Participant with her mother and sisters in the prewar militant British women's suffrage movement, who emigrated to Australia in 1914 where she helped found, at different times, two ideologically opposed organizations, the Australian Communist Party and the Australian Women's Guild of Empire. Name variations: Adela Walsh. Born Adela Constantia Mary Pankhurst in Manchester, England, on June 19, 1885; died on May 23, 1961, in Australia; youngest daughter of Richard Marsden Pankhurst and Emmeline Goulden Pankhurst (1858–1928); sister of Christabel (1880–1958), Sylvia (1882–1960), Frank, and Harry Pankhurst; married Tom Walsh (a socialist labor leader), in 1919; children: Richard Walsh (b. 1919), and daughters Sylvia Walsh (b. 1920), Christian Walsh (b. 1921), and Ursula Walsh (b. 1923).

Death of her brother Frank (1888); death of her father (1898); death of her brother Harry (1910); emigrated to Australia (1914); published influential pacifist booklet, Put up the Sword! (1915); joined the Victoria Socialist Party (1917); death of her mother (1928); founded the Australian Women's Guild of Empire (1929); interned (1942); widowed (1943).

Selected writings:

Put up the Sword! (1915); Betrayed: A Play in Five Acts (1917); The Dawn (1917); (editor) The Empire Gazette (c. 1930–39).
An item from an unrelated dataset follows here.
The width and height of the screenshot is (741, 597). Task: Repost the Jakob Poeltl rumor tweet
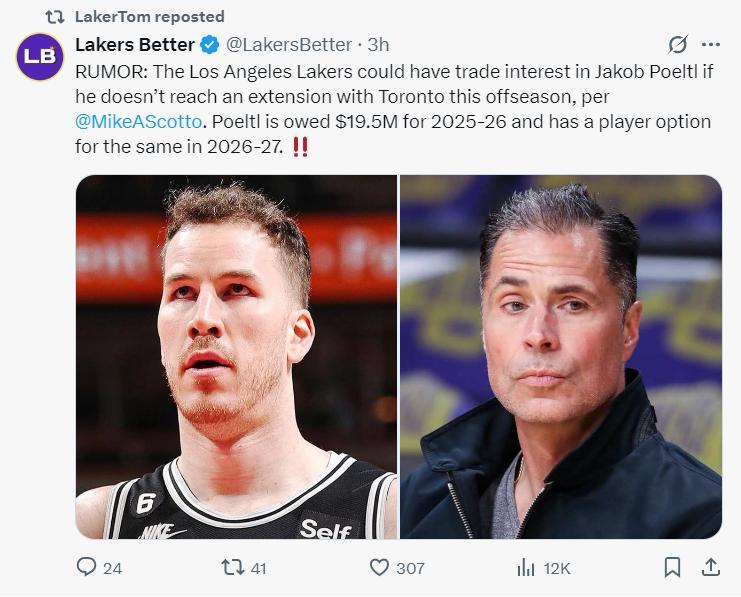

Historical scholarship traditionally has depicted Emmeline Pankhurst and Christabel Pankhurst as sharing the political spotlight, with Sylvia Pankhurst standing in their shadow. Adela is nowhere to be seen. Ironically, Adela, the Pankhurst whom history has forgotten, was in many ways the most memorable—she was the most politically radical, ideologically inconsistent, and personally humane of the three sisters.

Adela Pankhurst was born in Choriton upon Medlock, Manchester, Lancashire, England, on June 19, 1885, the fourth child of Richard and Emmeline Pankhurst. As a child, she was quite small for her age and suffered from an almost paralytic weakness of the legs which prevented her from walking until the age of three. Educated at home and at Manchester High School for Girls, she also attended the Disley Road School as a trainee teacher, though she did not complete her pedagogical training. Following the family tradition, she became deeply involved in socialist politics and gravitated toward the pacifist movement.

After leaving school, Adela worked as a primary school teacher until she decided to join her mother and elder sisters in the Women's Social and Political Union (WSPU) where she served as a lecturer and a paid organizer. Although small in stature (she was slightly under five feet tall), she was a tireless worker for the WSPU. She was probably the most likeable of the Pankhurst women, as well as a brilliant speaker and a diligent organizer. She made friends easily and never asked WSPU volunteers to take any risk she was not personally prepared to share with them. For that reason, she was one of the first militants to be arrested, go to prison and be forcibly fed. Described by historian David Mitchell as being "recklessly dedicated" to the cause, she once traveled to Scotland to campaign for women's suffrage in a mid-winter election with a serious case of pleurisy. Nonetheless, according to some sources, her contributions to the movement seldom were recognized by her mother or Christabel, and she faced much sharper criticism from them than did her colleagues.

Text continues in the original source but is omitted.